**TEXTE FOURNI**
---+---
Un remaniement en profondeur

Mme Borne avec l’ancienne ministre de la Santé, Mme Bourguignon et le nouveau, M. Braun
(Photo AFP)

L’Élysée a annoncé ce matin la composition du deuxième gouvernement d’Élisabeth Borne. Les rumeurs ont couru toute la nuit sur le choix des nouveaux ministres et leur liste était un secret de Polichinelle.

L’EXÉCUTIF a résolu le problème posé par Damien Abad, ministre des Solidarités, accusé d’agression sexuelle, en lui demandant de démissionner. Il est remplacé par Jean-Christophe Combe. Olivier Véran, ex-ministre des Relations avec le Parlement, devient porte-parole, rôle plus avantageux et surtout moins compliqué, compte tenu des relations entre le pouvoir et les oppositions. Olivia Grégoire, ex-porte-parole, est promue ministre des PME, du Commerce, de l’Artisanat et du tourisme.

Chaises musicales.

François Braun est nommé ministre de la Santé et de la Prévention. Laurence Boone, une économiste plutôt classée à gauche, remplace Clément Beaune aux Affaires européennes. M. Beaune devient ministre des Transports. Marlène Schiappa (une revenante) est nommé secrétaire d’État à l’Économie sociale et solidaire et à la Vie associative. Un ami d’Édouard Philippe, Christophe Béchu, devient ministre de l’a Transition écologique et de la cohésion des territoires. Il remplace Amélie de Montchalin, battu aux élections législatives.

Franck Riester remplace Olivier Véran aux Relations avec le Parlement et Jean-François Carenco devient ministre des Outre-Mers, poste occupé brièvement par Yaël Braun-Pivet, qui vient d’être élue à la présidence de l’Assemblée nationale.

Changements de confort.
---+---
**DONNÉES FOURNIES**
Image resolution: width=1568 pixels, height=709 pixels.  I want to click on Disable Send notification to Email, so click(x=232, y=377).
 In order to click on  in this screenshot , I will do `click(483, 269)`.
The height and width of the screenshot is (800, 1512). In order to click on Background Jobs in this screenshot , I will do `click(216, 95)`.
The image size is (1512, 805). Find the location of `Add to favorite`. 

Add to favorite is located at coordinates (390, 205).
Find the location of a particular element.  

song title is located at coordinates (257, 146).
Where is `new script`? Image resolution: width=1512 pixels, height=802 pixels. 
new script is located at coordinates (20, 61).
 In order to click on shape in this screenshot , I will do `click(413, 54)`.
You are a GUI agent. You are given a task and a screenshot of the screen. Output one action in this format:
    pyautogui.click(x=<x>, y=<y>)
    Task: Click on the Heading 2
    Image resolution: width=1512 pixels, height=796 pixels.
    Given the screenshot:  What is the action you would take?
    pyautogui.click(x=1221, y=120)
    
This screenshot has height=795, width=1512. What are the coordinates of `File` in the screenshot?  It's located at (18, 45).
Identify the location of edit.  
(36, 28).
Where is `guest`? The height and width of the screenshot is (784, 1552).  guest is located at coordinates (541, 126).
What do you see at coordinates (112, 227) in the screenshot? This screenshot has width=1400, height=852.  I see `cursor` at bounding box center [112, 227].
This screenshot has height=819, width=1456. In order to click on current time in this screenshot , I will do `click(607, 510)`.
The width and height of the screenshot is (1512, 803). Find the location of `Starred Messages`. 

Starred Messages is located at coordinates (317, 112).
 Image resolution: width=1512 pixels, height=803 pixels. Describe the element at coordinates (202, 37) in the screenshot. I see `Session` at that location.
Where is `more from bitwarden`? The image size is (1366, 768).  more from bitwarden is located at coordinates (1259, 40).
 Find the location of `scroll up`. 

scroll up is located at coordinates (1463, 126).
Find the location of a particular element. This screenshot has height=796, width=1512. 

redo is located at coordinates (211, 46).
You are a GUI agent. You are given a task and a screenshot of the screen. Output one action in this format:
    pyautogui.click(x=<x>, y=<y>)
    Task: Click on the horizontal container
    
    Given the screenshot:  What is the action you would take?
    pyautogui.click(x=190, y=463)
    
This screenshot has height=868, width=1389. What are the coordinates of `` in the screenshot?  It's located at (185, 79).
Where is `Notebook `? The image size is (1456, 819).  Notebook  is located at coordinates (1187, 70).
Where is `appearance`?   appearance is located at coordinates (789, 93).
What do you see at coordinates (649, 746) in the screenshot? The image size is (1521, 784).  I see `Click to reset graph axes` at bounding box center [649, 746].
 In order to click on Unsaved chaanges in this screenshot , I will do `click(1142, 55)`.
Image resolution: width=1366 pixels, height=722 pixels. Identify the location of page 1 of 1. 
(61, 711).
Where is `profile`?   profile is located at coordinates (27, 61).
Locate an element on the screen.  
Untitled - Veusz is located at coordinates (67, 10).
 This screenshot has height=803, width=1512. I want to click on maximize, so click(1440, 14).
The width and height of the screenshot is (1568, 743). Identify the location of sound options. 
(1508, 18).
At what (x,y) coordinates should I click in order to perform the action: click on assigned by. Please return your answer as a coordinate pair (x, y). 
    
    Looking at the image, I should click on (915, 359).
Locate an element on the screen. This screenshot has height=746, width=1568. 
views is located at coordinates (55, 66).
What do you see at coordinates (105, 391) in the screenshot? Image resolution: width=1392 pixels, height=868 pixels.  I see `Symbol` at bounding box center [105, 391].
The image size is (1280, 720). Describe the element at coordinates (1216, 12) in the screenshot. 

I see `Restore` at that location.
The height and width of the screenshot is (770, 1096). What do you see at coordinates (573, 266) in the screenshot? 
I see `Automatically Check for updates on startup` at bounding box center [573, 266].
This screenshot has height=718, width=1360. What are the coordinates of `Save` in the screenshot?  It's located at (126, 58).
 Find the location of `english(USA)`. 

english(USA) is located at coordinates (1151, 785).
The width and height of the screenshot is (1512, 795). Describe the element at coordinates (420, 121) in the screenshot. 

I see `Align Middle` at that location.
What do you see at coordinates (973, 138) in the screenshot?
---+---
**TÂCHES À RÉALISER**
1. Renvoyez le passage de l'article sur le remaniement compris entre « Un remaniement en » et « et du tourisme. », bornes incluses.
2. Dans l'article sur le remaniement, reformulez sous forme de liste le paragraphe qui commence par « L'EXÉCUTIF a résolu le problème », en conservant ses faits essentiels.
3. Rédigez la suite de l'article sur le remaniement à partir de l'endroit où il s'arrête.
Les données ne sont pas utiles ici.

**RÉPONSES**
1.
Un remaniement en profondeur

Mme Borne avec l’ancienne ministre de la Santé, Mme Bourguignon et le nouveau, M. Braun
(Photo AFP)

L’Élysée a annoncé ce matin la composition du deuxième gouvernement d’Élisabeth Borne. Les rumeurs ont couru toute la nuit sur le choix des nouveaux ministres et leur liste était un secret de Polichinelle.

L’EXÉCUTIF a résolu le problème posé par Damien Abad, ministre des Solidarités, accusé d’agression sexuelle, en lui demandant de démissionner. Il est remplacé par Jean-Christophe Combe. Olivier Véran, ex-ministre des Relations avec le Parlement, devient porte-parole, rôle plus avantageux et surtout moins compliqué, compte tenu des relations entre le pouvoir et les oppositions. Olivia Grégoire, ex-porte-parole, est promue ministre des PME, du Commerce, de l’Artisanat et du tourisme.

2.
- Damien Abad, ministre des Solidarités accusé d'agression sexuelle, démissionne à la demande de l'exécutif ; Jean-Christophe Combe le remplace.
- Olivier Véran, ex-ministre des Relations avec le Parlement, devient porte-parole.
- Olivia Grégoire, ex-porte-parole, est promue ministre des PME, du Commerce, de l'Artisanat et du tourisme.

3.
La première remarque est que le remaniement est profond et répond à plusieurs problèmes. La présence de Damien Abad, par exemple, sollicitait clairement la fermeté d’Élisabeth Borne, qui ne pouvait pas traîner ce boulet indéfiniment, même si, plus tard, l’innocence de M. Abad est démontrée. Il y eu aussi des déménagements de confort, par exemple dans le cas de M. Véran, manifestement peu à l’aise pour dialoguer avec les oppositions, ou dans le cas de Mme Grégoire, connue pour son franc-parler et qui n’était peut-être pas tout à fait adaptée au porte-parolat.

Un été laborieux.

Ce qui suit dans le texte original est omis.